Soccer Football - Ligue 1 - RC Lens v Stade Rennes - Stade Bollaert-Delelis, Lens, France - February 7, 2026  Stade Rennes' Jeremy Jacquet in action REUTERS/Benoit Tessier
Soccer Football - Ligue 1 - RC Lens v Stade Rennes - Stade Bollaert-Delelis, Lens, France - February 7, 2026 Stade Rennes' Jeremy Jacquet in action REUTERS/Benoit Tessier

Liverpool's new signing Jeremy Jacquet suffered a "serious" shoulder injury while playing for Rennes in their 3-1 Ligue 1 defeat at RC Lens on Saturday, casting doubt over the defender’s availability ahead of his summer move to Anfield.

Jacquet fell awkwardly in the second half of the ⁠French league match and appeared in agony as he left the pitch.
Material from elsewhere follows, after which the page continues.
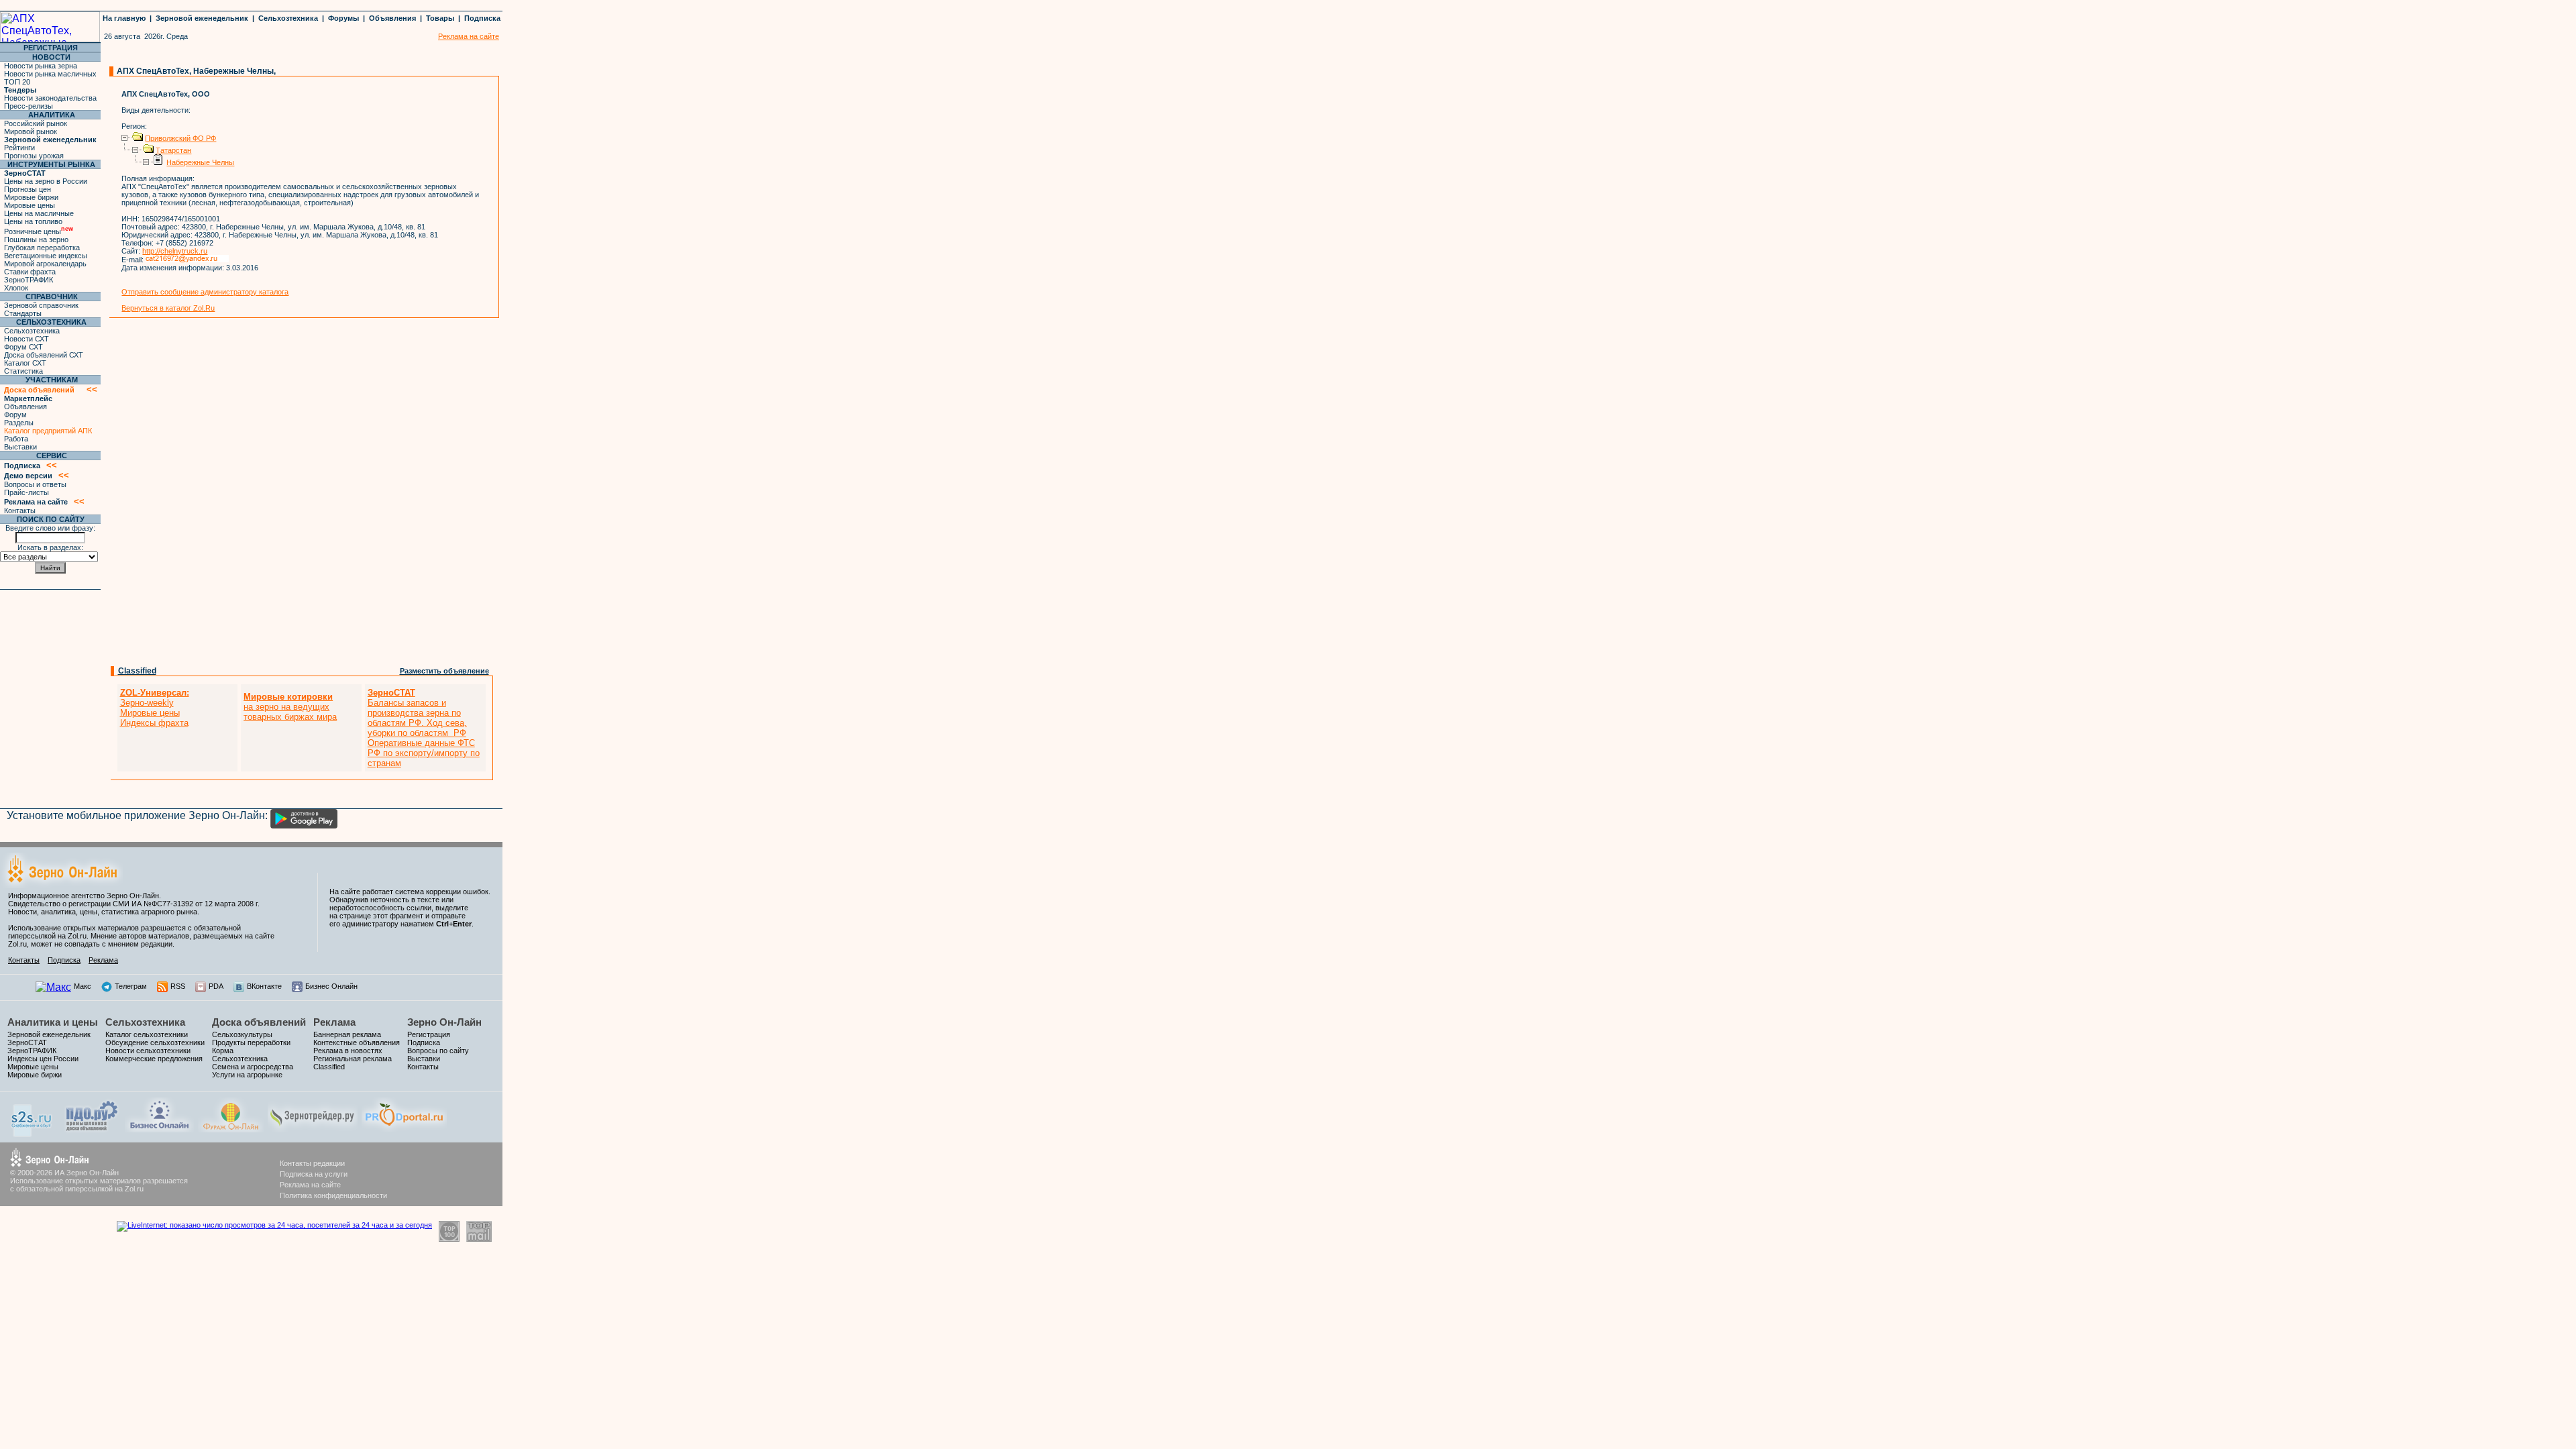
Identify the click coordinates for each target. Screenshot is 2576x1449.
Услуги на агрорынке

"For Jeremy, it's his shoulder, and for Abdelhamid (Ait Boudlal, another Rennes player injured in the ⁠same match) it's muscular," Rennes head coach Habib Beye told reporters after the match.

"We'll have time to see, but it's definitely quite serious for both of them."
Liverpool agreed a 60-million-pound ($80-million) deal for Jacquet on Monday, but the 20-year-old defender will stay with ⁠the French club until the end of the season.

Liverpool, provisionally sixth in the Premier League table, will face Manchester City on Sunday with four defenders - Giovanni Leoni, Joe Gomez, Jeremie Frimpong and Conor Bradley - sidelined due to injuries.